Friday, February 26, 2010

Friday Forays in Fiction: Landscape


The Columbia River Watershed

I mentioned here last December when I signed on to the Book Drum project that I was justifying it in part because it fit with a project I needed to do in order to move forward with one of my WIP in which the main POV character had as intimate and comprehensive a knowledge of The River Why as its protagonist Gus Orviston had of Walton's Compleate Angler. She is able to quote lengthy passages and ruminates on scenes and characters walk in her dreams. But in order to do this, I needed to re-read the book and not just a quick for fun re-read but a careful, contemplative, and close page-by-page with pencil in hand re-read.

I'd known this for years but kept putting it off. Then the Book Drum opportunity presented and I immediately saw it as just the right kick-im-the-pants. Its the perfect project for my penchant for collecting research materials while giving me a useful venue to share that material while it percolates into the story substrata where it needs to settle and stew before it surfaces again as story elements uniquely suited to my story world.

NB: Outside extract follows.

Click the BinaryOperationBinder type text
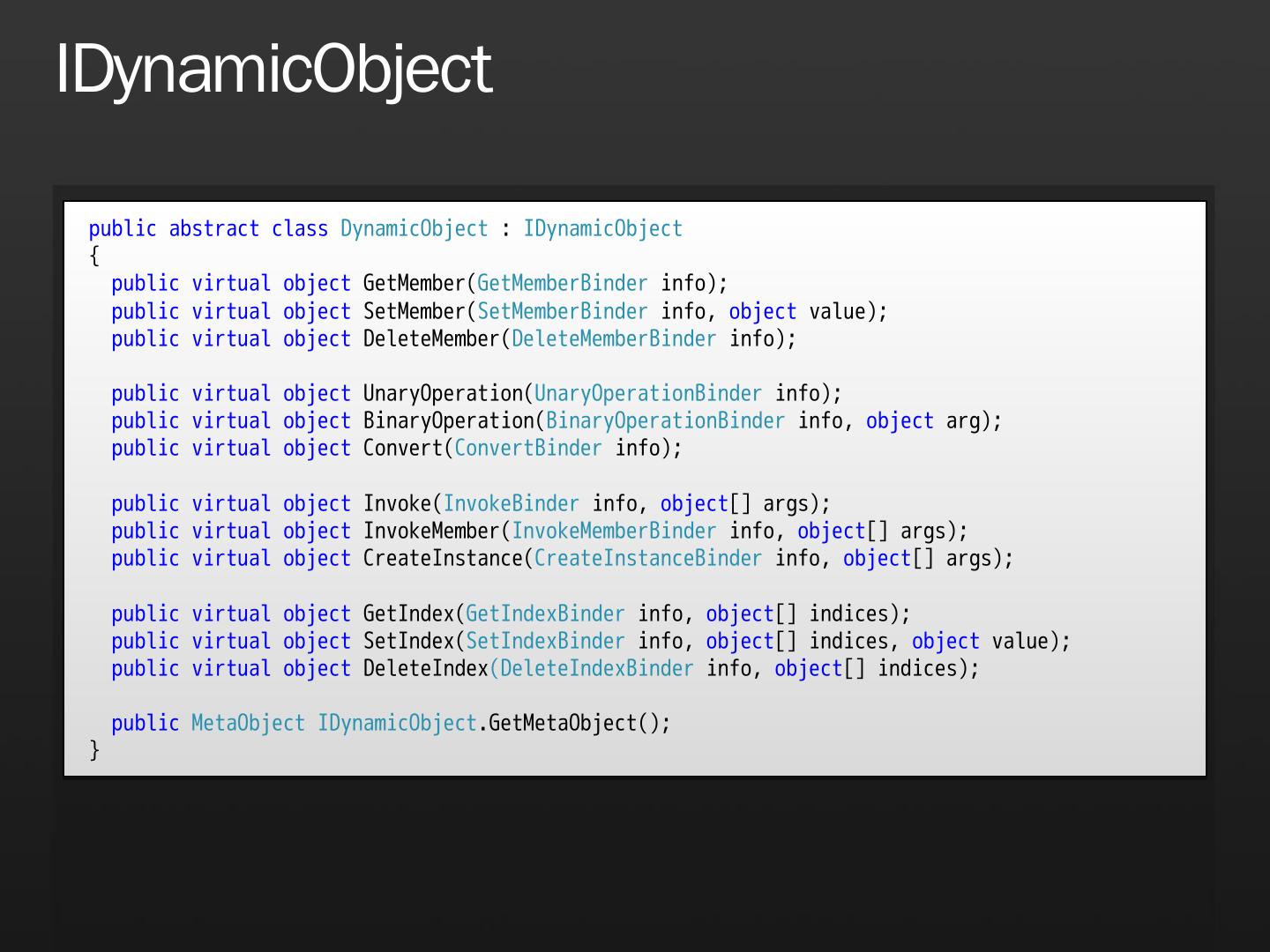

The Snake River Cuts Through Hells Canyon on the Oregon-Idaho Border

Today I prepared several Book Drum bookmarks related to settings while simultaneously preparing the Settings section of the profile. I got an eyeful of maps and landscape. And it is already at work on my sense of my story's landscape. I began to get glimmers of how landscape acts on character as dramatically and irrevocably as character acts on landscape. I had 'learned' during NaNo last November that the progenitors of the five to seven generations in my storyworld had settled in Idaho sometime in the late 1880s or very early 1890s (about a generation before WWI). I knew that sometime between the World Wars some members broke away and some of them settled in SW Washingtion and others in The Rogue Valley in Oregon. But that was as far as I got.

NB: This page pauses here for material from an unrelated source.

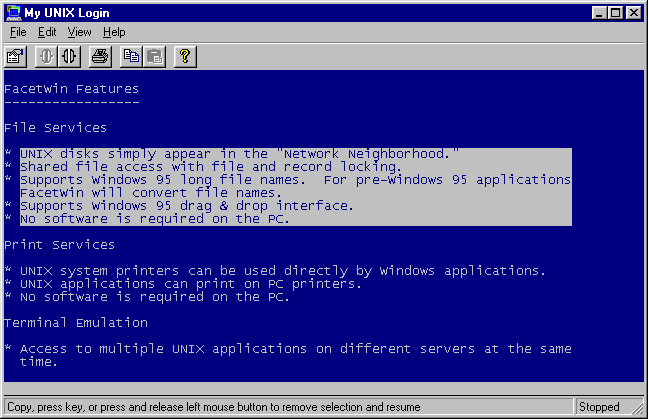Image resolution: width=648 pixels, height=419 pixels.
Task: Open the Edit menu
Action: [47, 32]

The Seven Devils Peaks on the Easter (Idaho) Rim of Hells Canyon



Today I saw the landscape that seemed tailor made to draw to itself those craving isolation and provide them with both the resources and the rationale to insulate further, fear deeper, and grow more rigid in thought and deed with each succeeding decade.

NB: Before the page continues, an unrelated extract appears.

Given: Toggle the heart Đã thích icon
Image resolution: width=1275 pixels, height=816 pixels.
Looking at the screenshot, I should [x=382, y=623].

The Deschutes River Meets the Columbia in Eastern Oregon


And I saw some other locales that could have played a role in the journey of this family from the east coast or the subsequent journeys of the few who turned their backs on them and their untenable utopia to strike out on their own, escaping the percolating paranoia yet at times wistful for the companionship and collaboration; the safety and certitude. And I begin to understand how some of the children of the exiles who had been too young to comprehend the tensions and terrors beneath the surface but old enough to remember their original home with fondness and longing, might dare to return with their own children...

Some of those are pictured here but many are not as so few were Creative Commons or Public Domain and thus not usable for Book Drum and thus not downloaded.



The Firehole River in Yellowstone Park Wyoming


Well whatever else comes of today's efforts I've gotten a valuable brush-up on my Pacific Northwest history and geography and learned some things I don't remember ever knowing.